There is still limited access to diagnosis and treatment of hepatitis B in many resource-constrained settings. In 2016, of the 257 million people living with HBV infection, 10.5% (27 million) were aware of their infection. Of those diagnosed, the global treatment coverage is 16.7% (4.5 million). Many people are diagnosed only when they already have advanced liver disease.
Among the long-term complications of HBV infections, cirrhosis and hepatocellular carcinoma cause a large disease burden. Liver cancer progresses rapidly, and since treatment options are limited, the outcome is generally poor. In low-income settings, most people with liver cancer die within months of diagnosis. In high-income countries, surgery and chemotherapy can prolong life for up to a few years. Liver transplantation is sometimes used in people with cirrhosis in high-income countries, with varying success.
Hepatitis C
A new infection with HCV does not always require treatment, as the immune response in some people will clear the infection. However, when HCV infection becomes chronic, treatment is necessary. The goal of hepatitis C treatment is to cure the infection.
WHO’s updated 2018 guidelines recommend therapy with pan-genotypic direct-acting antivirals (DAAs). DAAs can cure most persons with HCV infection, and treatment duration is short (usually 12 to 24 weeks), depending on the absence or presence of cirrhosis.
WHO recommends treating all persons with chronic HCV infection over the age of 12 years.

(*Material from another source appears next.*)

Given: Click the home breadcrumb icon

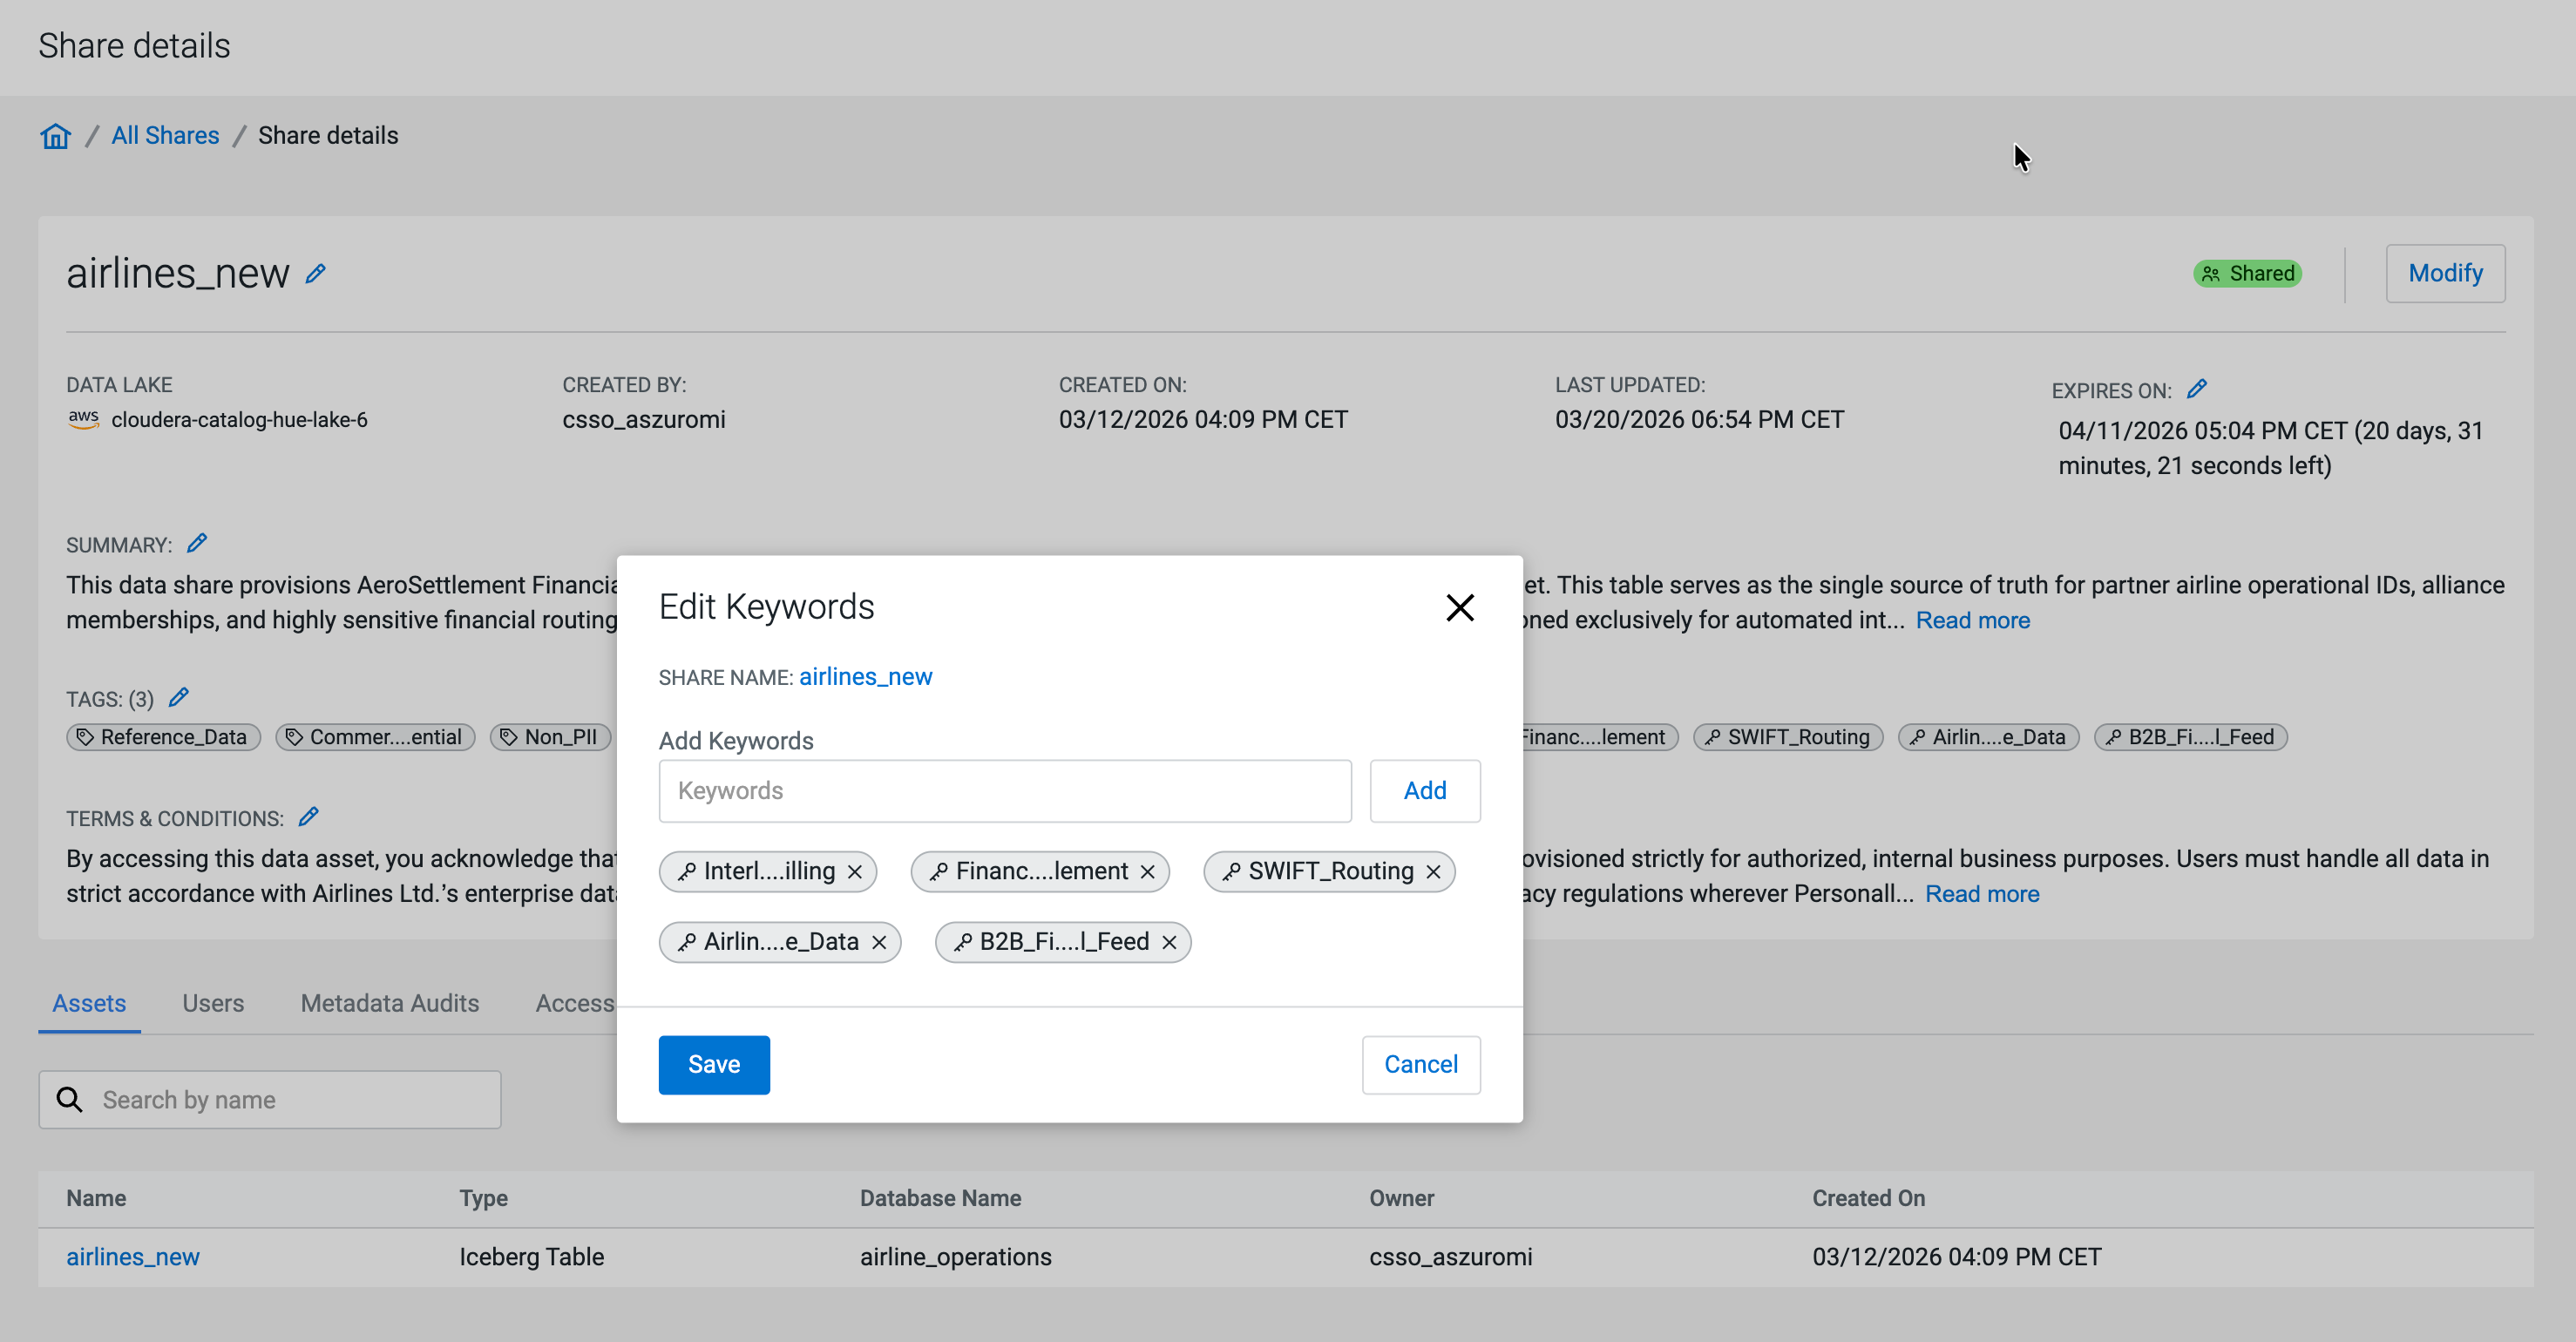Looking at the screenshot, I should 55,136.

Pan-genotypic DAAs remain expensive in many high- and upper-middle-income countries. However, prices have dropped dramatically in many countries (primarily low-income and lower middle-income countries), due to the introduction of generic versions of these medicines.

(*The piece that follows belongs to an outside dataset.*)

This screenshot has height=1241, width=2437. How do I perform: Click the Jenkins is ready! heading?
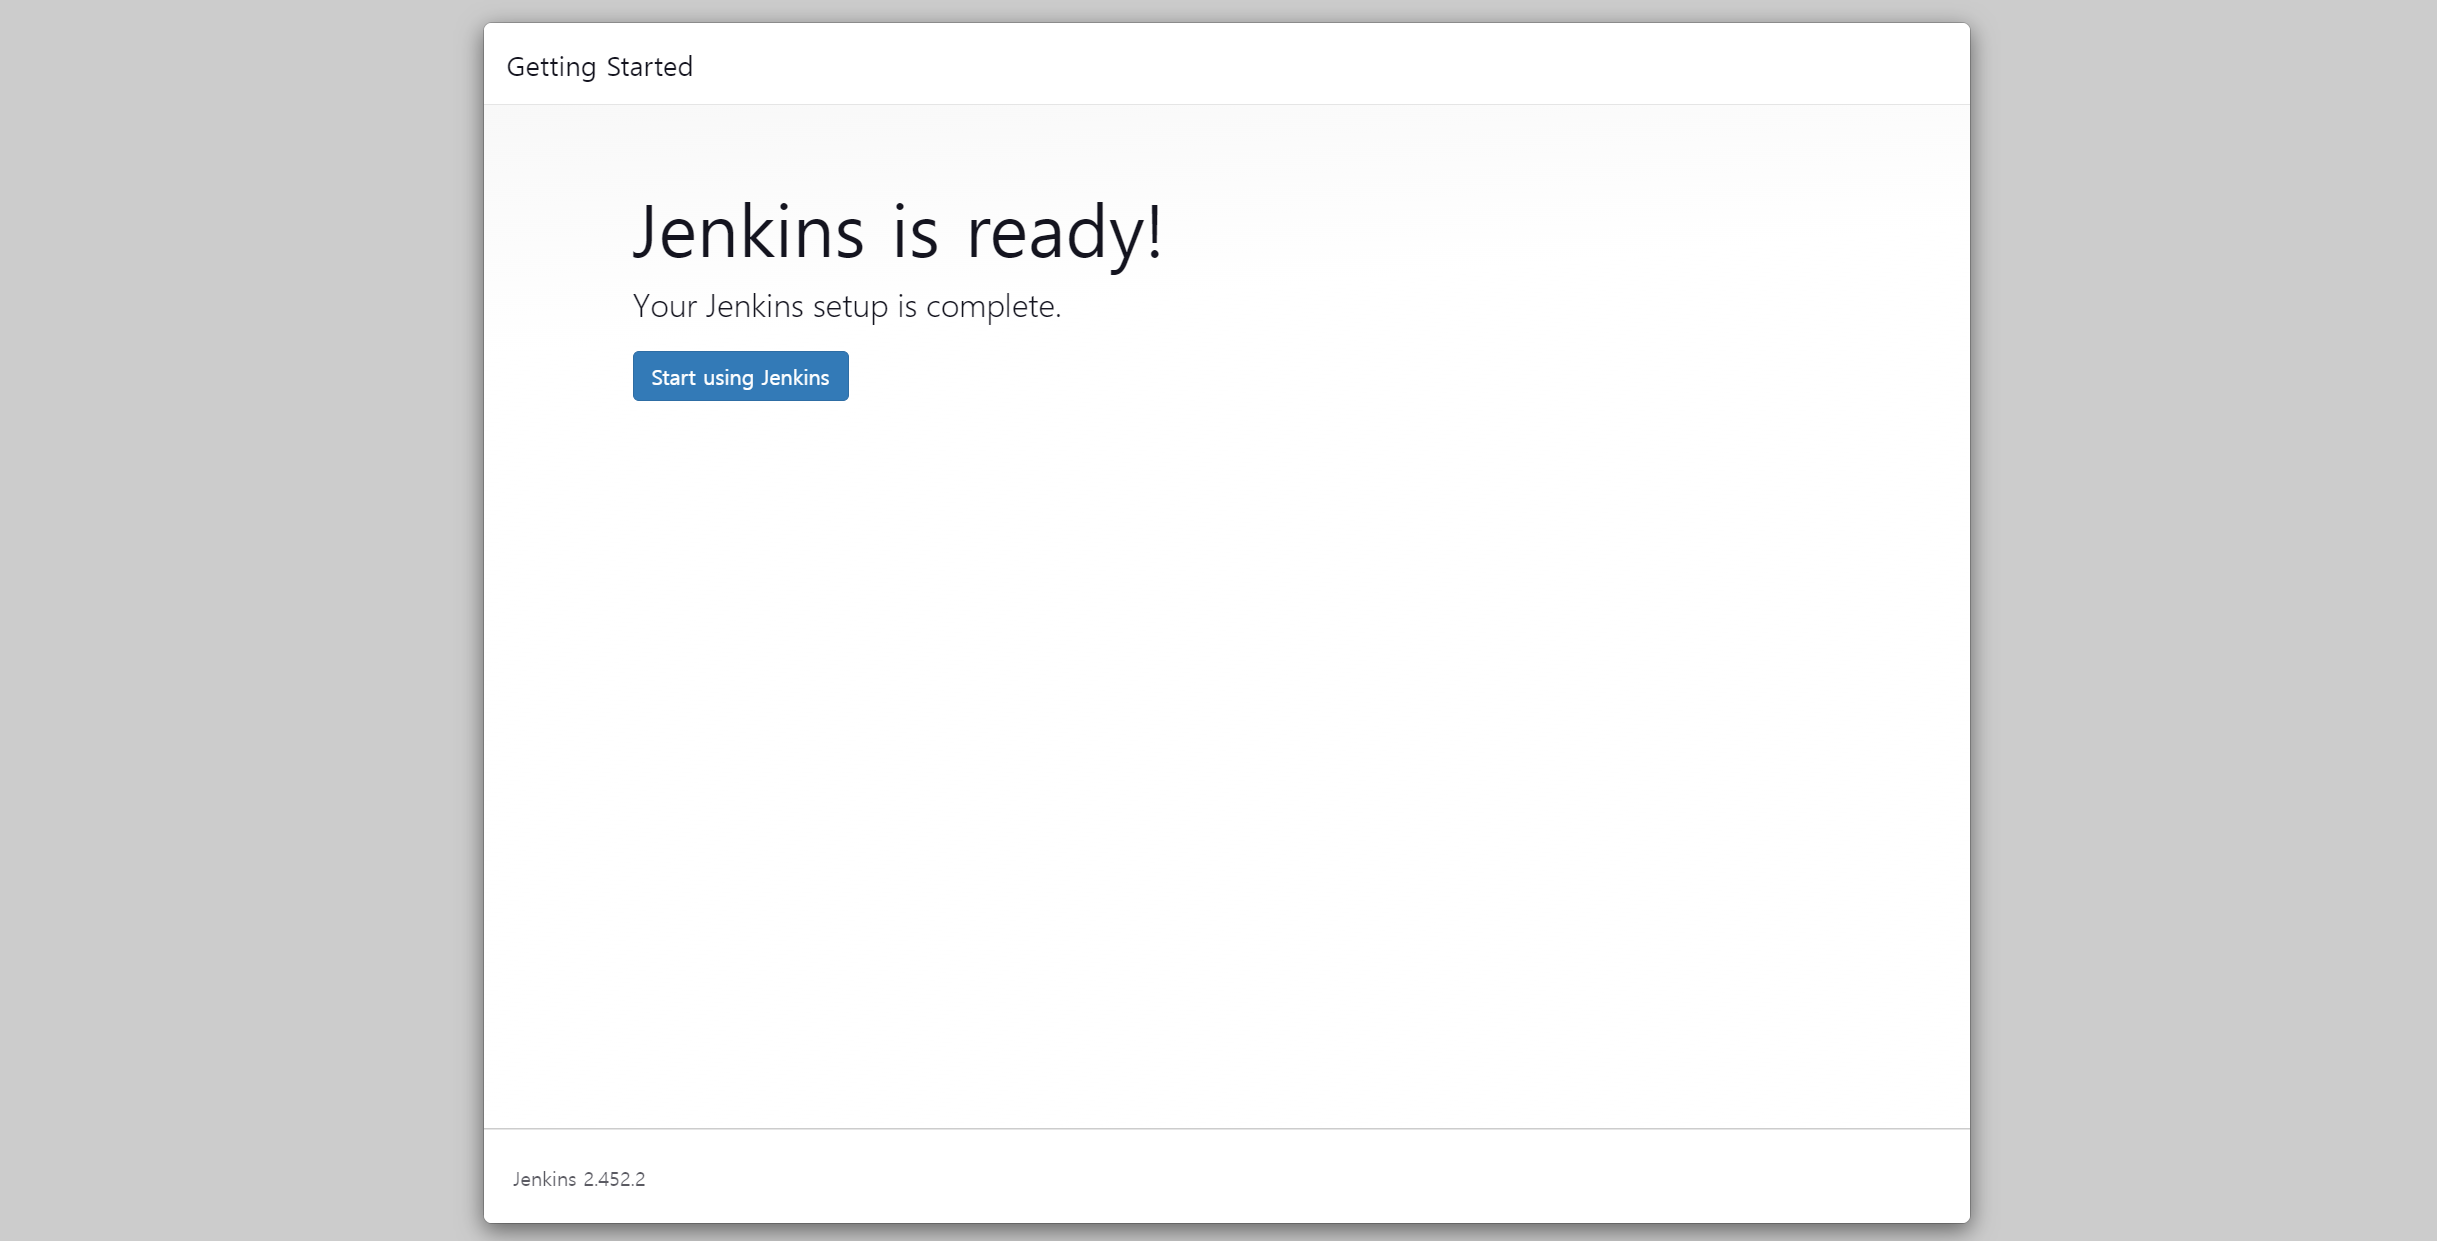point(897,232)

Access to HCV treatment is improving but remains too limited. In 2017, of the 71 million persons living with HCV infection globally, an estimated 19% (13.1 million) knew their diagnosis, and of those diagnosed with chronic HCV infection, around 5 million persons had been treated with DAAs by the end of 2017. Much more needs to be done for the world to achieve the 80% HCV treatment target by 2030.